Sono definite rare le malattie che colpiscono un numero ristretto di persone rispetto alla popolazione generale. In Europa una malattia è considerata "rara" quando colpisce meno di 1 persona ogni 2.000 abitanti; tuttavia questa frequenza può variare nel tempo e dipende anche dall'area geografica considerata. Una malattia genetica o una malattia virale possono essere rare in una regione, ma essere frequenti in un'altra; ad esempio la lebbra è una malattia rara in Italia, ma frequente in Africa centrale.

La talassemia, un'anemia di origine genetica, è rara nel Nord Europa, ma è frequente nelle regioni del Mediterraneo. La bassa prevalenza di una singola malattia rara nella popolazione non significa però che le persone con malattia rara siano poche. Si parla infatti di un fenomeno che colpisce il 5-8% della popolazione e quindi milioni di persone in Italia e addirittura decine di milioni in tutta Europa.

Per l'Organizzazione Mondiale della Sanità le malattie rare sono circa 7.000, di cui l'80% di origine genetica. La maggior parte sono gravi, croniche, progressive e creano disabilità. Parlare di malattie rare nella loro totalità e non come singole patologie, serve a mettere in luce e riconoscere una serie di comuni problematiche assistenziali e a progettare interventi di sanità pubblica mirati e non frammentati che coinvolgano gruppi di popolazione accumunati da bisogni simili, pur salvaguardandone peculiarità e differenze. Per la loro rarità queste malattie sono talora difficili da diagnosticare e, spesso, sono pochi i centri specializzati nella loro diagnosi e cura.

Rispetto a tali problematiche il D.M. 18 maggio 2001 n. 279, emanato in attuazione del comma 1, lettera b) del D.Lgs. 29 aprile 1998 n. 124, prevede l'istituzione di una rete nazionale dedicata alle malattie rare, mediante la quale attivare una sorveglianza epidemiologica, migliorare gli interventi di diagnosi e cura, promuovere la formazione e ridurre l'onere che grava sui malati e sulle famiglie. La normativa definisce 47 gruppi di malattie comprendenti 284 patologie (congenite ed acquisite) ai fini della partecipazione al costo delle prestazioni sanitarie correlate.

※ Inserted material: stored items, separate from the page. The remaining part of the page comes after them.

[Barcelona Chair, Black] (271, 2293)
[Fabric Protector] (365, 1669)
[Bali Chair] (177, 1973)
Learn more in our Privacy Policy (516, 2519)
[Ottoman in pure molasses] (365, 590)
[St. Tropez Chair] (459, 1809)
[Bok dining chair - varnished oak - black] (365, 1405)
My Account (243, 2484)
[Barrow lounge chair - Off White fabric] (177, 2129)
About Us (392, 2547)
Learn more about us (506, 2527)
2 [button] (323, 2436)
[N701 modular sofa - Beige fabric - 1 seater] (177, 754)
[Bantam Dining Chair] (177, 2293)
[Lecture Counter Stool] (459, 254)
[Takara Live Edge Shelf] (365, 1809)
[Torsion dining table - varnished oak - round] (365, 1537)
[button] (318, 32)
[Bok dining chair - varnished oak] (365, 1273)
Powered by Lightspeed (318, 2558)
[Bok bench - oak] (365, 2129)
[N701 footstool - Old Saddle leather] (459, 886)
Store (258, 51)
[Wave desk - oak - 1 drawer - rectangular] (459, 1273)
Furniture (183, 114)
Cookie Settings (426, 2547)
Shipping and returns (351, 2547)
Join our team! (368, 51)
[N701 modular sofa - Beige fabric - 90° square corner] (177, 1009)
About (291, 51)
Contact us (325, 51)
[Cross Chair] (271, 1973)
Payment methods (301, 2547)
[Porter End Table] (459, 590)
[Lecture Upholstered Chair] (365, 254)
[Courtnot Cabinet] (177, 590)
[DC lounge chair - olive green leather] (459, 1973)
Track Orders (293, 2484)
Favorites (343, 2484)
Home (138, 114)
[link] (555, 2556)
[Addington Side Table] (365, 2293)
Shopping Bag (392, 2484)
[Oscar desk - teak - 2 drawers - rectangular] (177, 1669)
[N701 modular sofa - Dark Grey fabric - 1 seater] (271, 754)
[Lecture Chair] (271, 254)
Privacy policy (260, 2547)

Le malattie rare rientrano tra gli obiettivi generali, relativi alla promozione della salute del Piano Sanitario Nazionale 2003/2005. Impegno che è stato ribadito nel successivo Piano Sanitario Nazionale e nel piano sanitario regionale che ha individuato la II Clinica Pediatrica dell'ospedale Regionale per le Microcitemie come centro regionale di riferimento. Presso l'Istituto Superiore di Sanità (responsabile la Dr.ssa Domenica Taruscio) è stato istituito il Registro Nazionale delle "Malattie Rare" operativo dal luglio 2001.

Ancora oggi le conoscenze scientifiche e mediche sulle malattie rare sono scarse e non adeguate. Per molto tempo sono state ignorate dai medici, dai ricercatori e dalle istituzioni e non esistevano fino a pochi anni or sono attività scientifiche e politiche finalizzate alla ricerca nel campo delle malattie rare. Per la maggior parte di queste malattie ancora oggi non è disponibile una cura efficace, ma numerosi trattamenti appropriati possono migliorare la qualità della vita e prolungarne la durata. In alcuni casi sono stati ottenuti progressi sostanziali, dimostrando che non bisogna arrendersi ma, al contrario, perseguire e intensificare gli sforzi nella ricerca e nella solidarietà sociale.